Shared Space on the Brooklyn Bridge

Brooklyn_Bridge.jpgI’d bet that people walking outnumber people bicycling across the Brooklyn Bridge by at least 100 to one. I cycle across the wooden-slatted walkway that soars over the top of the bridge regularly now, and every time I do so I think about this. My rolling bicycle negates the space for scores of people every second, forcing them into a relatively skinny strip that is half as wide as the whole walkway.

One day it hit me: Why not erase the white line? Why not end the separation of cycles and pedestrians from each other, and allow them to mix freely on the curved arc across the East River. After all, under the "Shared Street" philosophy, pioneered in Holland and spreading around the world under the proselytizing of folks like my colleague Ben Hamilton-Baillie of Bristol, England, a number of good things might happen.

First of all, walkers would have more space. That’s an obvious benefit. As the bottom and most important base of the pyramid of uses that occupy a public space, it’s right that walkers should have as much space as possible in a public right of way. They are using the most efficient form of transportation ever devised in terms of moving people from point A to B.

Secondly, bikers would slow down. Just as the "Shared Street" studies show with drivers when faced with a street devoid of traffic signs and lines and full of kids playing and people walking, bikers would slow down when faced with the task of slowly navigating through the crowds of locals and tourists making their way from one shore to another. The bikers would not have some line on the sidewalk essentially giving them a thumbs up to speed along, shouting at pedestrians to get out of their way.

It’s a problem now that quite a few cyclists feel no restraint in zooming down one side or another of the walkway. They risk collisions should a person on foot take a step the wrong way, and at the very least it’s scary to have a cyclist hurtle past you while you’re on a scenic stroll.

I can practically hear cyclists screaming "No" at my suggestion. It might turn what is an efficient morning commute for cyclists including myself into something much slower and less practical. That is a possibility.

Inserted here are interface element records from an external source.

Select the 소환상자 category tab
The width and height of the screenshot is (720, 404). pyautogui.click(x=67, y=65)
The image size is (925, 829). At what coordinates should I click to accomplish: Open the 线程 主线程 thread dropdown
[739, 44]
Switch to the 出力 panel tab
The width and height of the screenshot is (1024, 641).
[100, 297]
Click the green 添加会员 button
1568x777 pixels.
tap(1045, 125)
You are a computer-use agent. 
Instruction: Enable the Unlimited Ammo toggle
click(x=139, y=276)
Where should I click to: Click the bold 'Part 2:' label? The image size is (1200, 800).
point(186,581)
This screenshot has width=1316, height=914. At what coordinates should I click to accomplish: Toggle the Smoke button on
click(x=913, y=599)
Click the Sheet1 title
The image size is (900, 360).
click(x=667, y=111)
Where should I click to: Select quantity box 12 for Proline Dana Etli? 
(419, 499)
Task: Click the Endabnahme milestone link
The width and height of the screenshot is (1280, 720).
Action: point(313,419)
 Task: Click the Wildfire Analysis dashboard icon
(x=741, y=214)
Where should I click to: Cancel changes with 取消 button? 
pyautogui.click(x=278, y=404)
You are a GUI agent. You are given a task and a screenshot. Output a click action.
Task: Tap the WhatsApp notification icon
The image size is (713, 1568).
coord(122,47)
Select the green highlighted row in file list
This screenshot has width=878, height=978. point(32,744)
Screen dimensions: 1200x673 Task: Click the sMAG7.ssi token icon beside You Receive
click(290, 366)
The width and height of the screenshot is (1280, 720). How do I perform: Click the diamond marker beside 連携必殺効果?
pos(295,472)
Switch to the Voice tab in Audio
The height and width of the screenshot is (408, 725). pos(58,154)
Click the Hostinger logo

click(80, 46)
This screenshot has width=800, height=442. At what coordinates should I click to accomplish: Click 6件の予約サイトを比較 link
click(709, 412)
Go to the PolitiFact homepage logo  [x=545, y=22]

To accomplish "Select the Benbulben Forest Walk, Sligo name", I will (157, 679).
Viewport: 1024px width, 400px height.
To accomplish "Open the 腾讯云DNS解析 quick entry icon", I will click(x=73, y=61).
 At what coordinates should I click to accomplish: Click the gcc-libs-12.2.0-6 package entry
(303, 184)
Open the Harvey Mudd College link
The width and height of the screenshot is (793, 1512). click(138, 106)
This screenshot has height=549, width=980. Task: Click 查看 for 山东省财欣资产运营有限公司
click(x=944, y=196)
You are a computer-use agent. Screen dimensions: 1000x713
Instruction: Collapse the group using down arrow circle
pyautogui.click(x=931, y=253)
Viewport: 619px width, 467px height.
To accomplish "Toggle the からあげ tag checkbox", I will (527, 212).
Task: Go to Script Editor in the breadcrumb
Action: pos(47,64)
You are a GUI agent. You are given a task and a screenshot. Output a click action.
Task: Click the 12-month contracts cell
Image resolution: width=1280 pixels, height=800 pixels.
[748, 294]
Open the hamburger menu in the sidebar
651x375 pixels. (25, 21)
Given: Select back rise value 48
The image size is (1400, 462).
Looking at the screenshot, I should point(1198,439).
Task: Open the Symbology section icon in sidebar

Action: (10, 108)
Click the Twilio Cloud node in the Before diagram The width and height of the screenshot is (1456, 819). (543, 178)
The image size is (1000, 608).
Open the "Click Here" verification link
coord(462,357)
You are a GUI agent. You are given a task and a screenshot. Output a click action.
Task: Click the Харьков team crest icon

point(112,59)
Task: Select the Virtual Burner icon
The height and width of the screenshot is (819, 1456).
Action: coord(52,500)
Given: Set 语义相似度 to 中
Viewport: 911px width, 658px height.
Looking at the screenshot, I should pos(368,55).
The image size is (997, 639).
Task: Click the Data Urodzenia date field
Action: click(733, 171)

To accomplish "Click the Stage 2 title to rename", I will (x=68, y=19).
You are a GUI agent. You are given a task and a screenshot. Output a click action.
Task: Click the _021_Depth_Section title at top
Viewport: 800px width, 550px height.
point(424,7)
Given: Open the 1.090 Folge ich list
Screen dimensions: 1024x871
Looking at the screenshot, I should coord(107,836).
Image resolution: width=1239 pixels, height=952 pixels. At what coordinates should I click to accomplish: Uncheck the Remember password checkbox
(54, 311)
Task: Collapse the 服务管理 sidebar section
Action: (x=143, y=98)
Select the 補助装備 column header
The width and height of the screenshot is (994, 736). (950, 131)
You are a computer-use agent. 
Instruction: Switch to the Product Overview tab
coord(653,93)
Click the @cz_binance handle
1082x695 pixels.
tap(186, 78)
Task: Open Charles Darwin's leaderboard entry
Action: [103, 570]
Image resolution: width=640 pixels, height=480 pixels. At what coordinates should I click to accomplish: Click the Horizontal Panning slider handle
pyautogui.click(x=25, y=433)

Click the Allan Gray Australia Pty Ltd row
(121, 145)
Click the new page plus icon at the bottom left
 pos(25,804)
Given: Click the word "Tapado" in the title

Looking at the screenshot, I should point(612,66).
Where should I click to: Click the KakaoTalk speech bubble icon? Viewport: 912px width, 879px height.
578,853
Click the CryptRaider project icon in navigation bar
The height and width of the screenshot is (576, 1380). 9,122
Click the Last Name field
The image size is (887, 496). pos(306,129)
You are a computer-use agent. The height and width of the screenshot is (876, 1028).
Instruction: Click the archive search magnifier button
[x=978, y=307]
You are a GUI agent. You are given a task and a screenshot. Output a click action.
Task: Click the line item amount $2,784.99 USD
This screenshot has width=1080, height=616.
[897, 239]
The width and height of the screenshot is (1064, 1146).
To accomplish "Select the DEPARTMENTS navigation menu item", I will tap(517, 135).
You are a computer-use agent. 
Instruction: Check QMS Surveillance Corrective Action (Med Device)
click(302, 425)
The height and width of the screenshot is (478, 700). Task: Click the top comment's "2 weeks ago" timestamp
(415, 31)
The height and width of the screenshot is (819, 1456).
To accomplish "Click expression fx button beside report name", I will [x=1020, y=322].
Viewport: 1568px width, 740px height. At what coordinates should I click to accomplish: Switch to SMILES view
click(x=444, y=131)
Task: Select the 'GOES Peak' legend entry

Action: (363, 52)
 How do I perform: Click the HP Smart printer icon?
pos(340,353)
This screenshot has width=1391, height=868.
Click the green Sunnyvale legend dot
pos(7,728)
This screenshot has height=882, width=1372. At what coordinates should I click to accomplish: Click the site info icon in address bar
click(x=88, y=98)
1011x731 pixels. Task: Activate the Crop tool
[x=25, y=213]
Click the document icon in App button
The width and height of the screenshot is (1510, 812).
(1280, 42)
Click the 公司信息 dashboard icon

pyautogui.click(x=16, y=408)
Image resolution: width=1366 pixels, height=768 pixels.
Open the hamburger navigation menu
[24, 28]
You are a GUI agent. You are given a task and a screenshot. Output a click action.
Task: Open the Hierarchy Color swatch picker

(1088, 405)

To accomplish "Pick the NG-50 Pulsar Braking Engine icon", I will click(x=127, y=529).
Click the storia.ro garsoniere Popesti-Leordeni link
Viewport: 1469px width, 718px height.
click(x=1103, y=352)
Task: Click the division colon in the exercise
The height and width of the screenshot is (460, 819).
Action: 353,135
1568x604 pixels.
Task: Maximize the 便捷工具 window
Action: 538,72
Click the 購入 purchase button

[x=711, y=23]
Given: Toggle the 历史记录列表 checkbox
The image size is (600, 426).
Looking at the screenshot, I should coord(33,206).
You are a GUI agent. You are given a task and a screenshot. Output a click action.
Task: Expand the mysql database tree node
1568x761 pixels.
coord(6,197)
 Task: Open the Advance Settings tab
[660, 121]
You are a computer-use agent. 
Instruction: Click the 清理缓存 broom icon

But I suspect if the lines were erased on the Brooklyn Bridge walkway, and pedestrians, cyclists and other forms of non-motorized traffic were allowed to mix, the people on wheels would still move at a reasonable pace.

It’s a leftover legacy of modernist urban planning and design that separating things somehow makes them more efficient or more productive. It’s being increasingly discovered that’s not the case. New York City Transportation Commissioner Janette Sadik-Khan has been very astute in trying things. How about erasing that line for a while on the bridge, and seeing what happens?